„Iss mehr Ballaststoffe“ oder „verzichte auf Zucker“ – solche pauschalen Empfehlungen helfen vielen Menschen mit Darmbeschwerden nur begrenzt. Denn eine darmfreundliche Ernährung ist immer individuell.
Warum es keine eine Darmdiät gibt
Der Darm reagiert sehr unterschiedlich auf Lebensmittel. Was für den einen gut verträglich ist, kann beim anderen Blähungen, Schmerzen oder Durchfall auslösen. Entscheidend sind u. a. Darmflora, Verdauungsleistung, Stressbelastung und mögliche Fehlbesiedlungen.
Ernährung abhängig von der Darmsituation
Bei einer stabilen Darmflora können ballaststoffreiche Lebensmittel förderlich sein. Liegen jedoch Dysbiosen oder eine Dünndarmfehlbesiedlung (SIBO) vor, müssen bestimmte Nahrungsmittel zeitweise reduziert oder angepasst werden.

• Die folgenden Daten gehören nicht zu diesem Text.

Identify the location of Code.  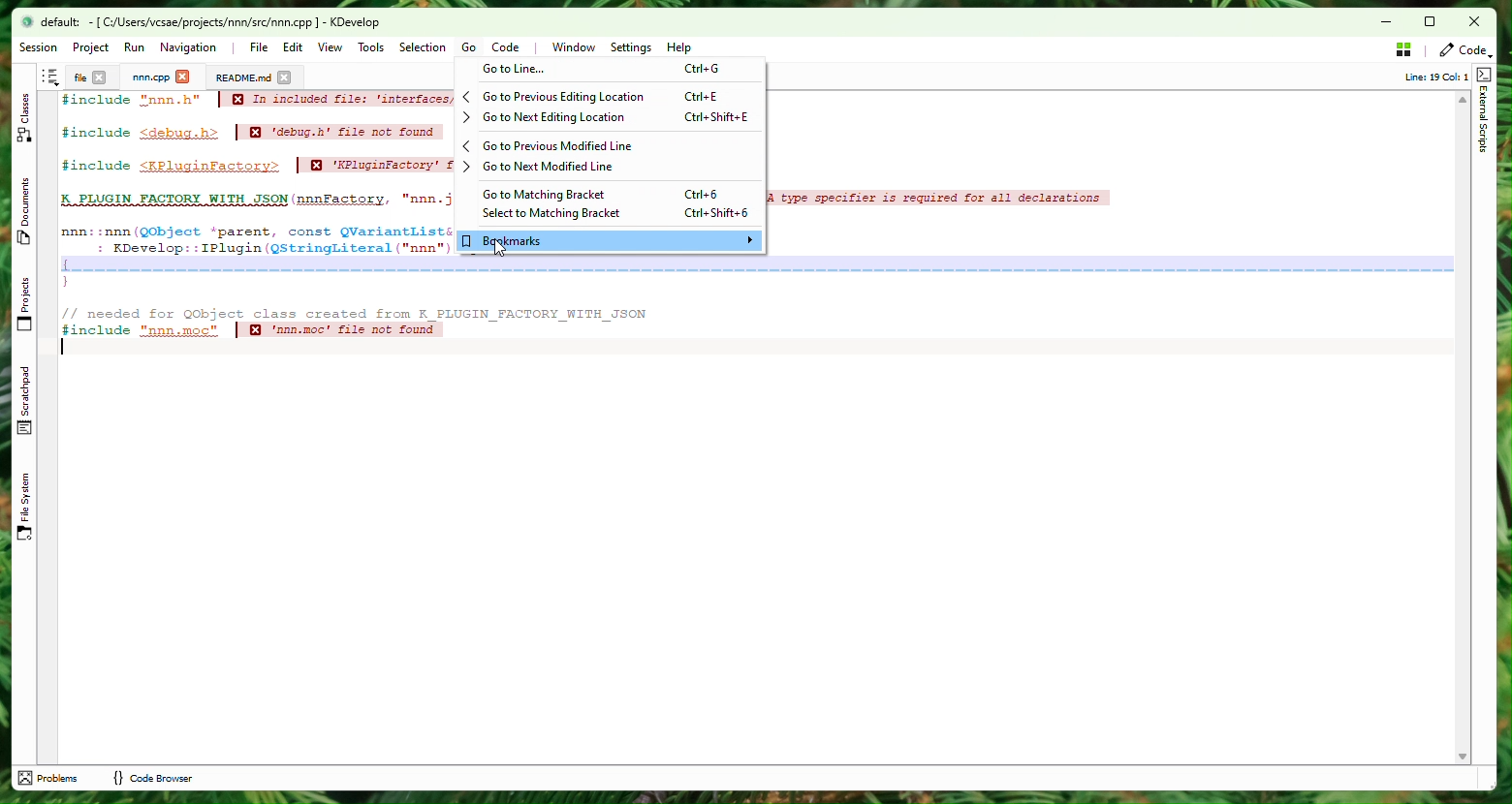
(655, 312).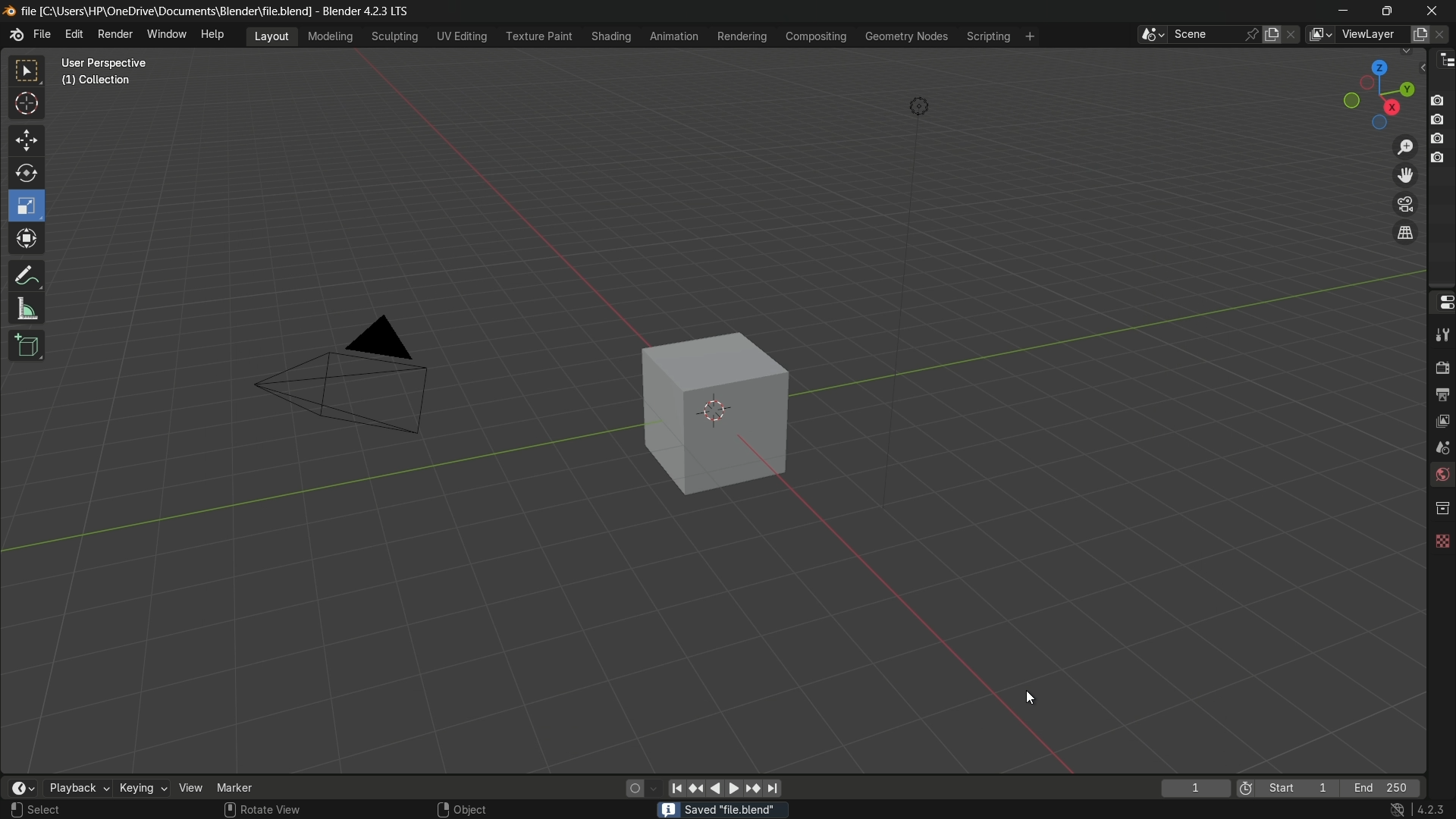 The width and height of the screenshot is (1456, 819). I want to click on add cube, so click(25, 346). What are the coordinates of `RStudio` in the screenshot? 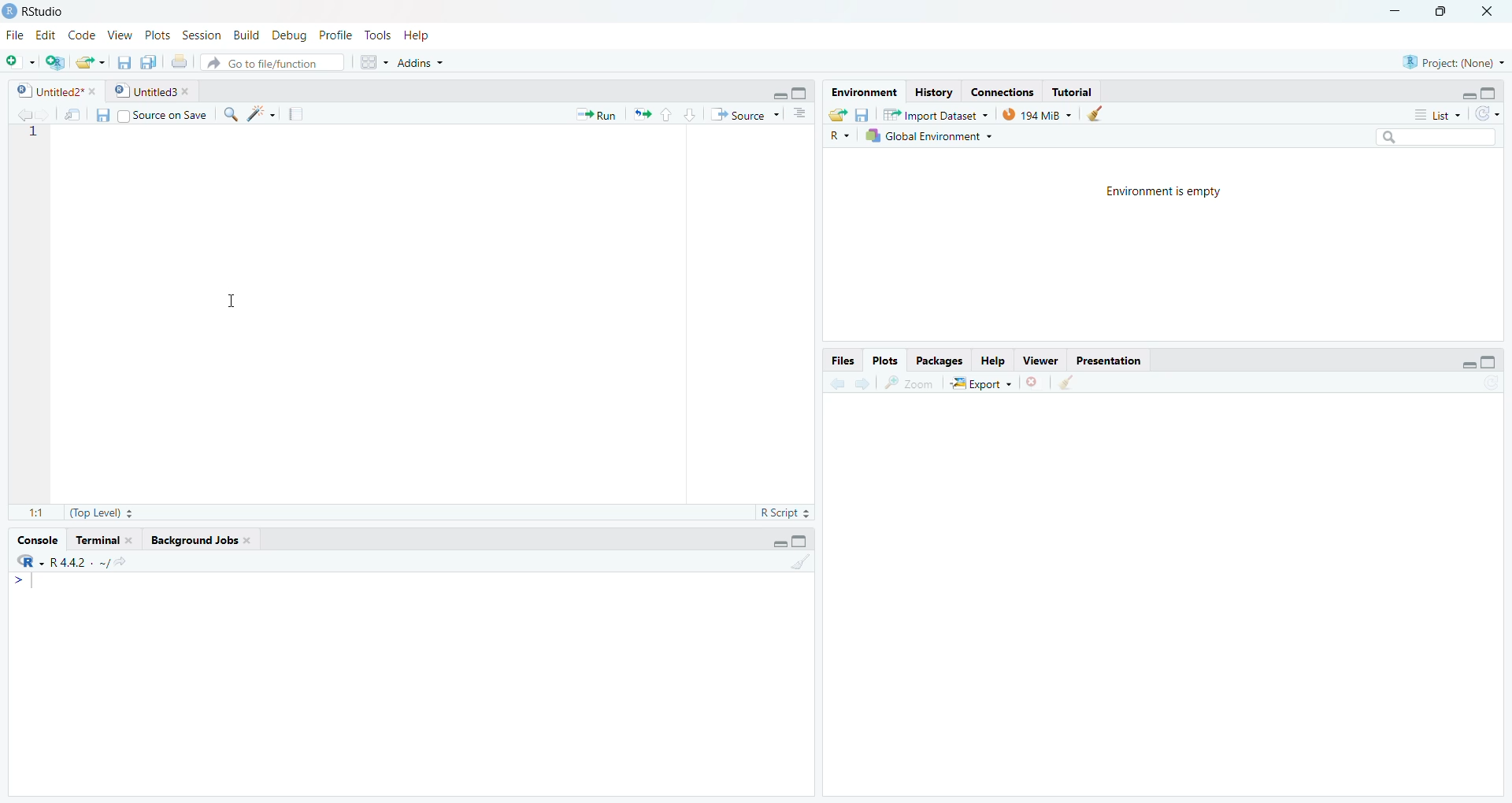 It's located at (45, 11).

Mehr als nur „richtig essen“
Auch Essverhalten, Mahlzeitenrhythmus, Stress beim Essen und individuelle Unverträglichkeiten spielen eine große Rolle. Der Darm reagiert sensibel auf das vegetative Nervensystem – Entspannung ist daher Teil jeder Ernährungstherapie.
Bauchbalance-Ansatz
In meiner Praxis wird Ernährung immer auf die jeweilige Darmsituation abgestimmt. Ziel ist es, den Darm zu entlasten, ohne unnötige Einschränkungen.
Fazit
Darmfreundliche Ernährung ist kein starres Konzept, sondern ein individuell angepasster Prozess.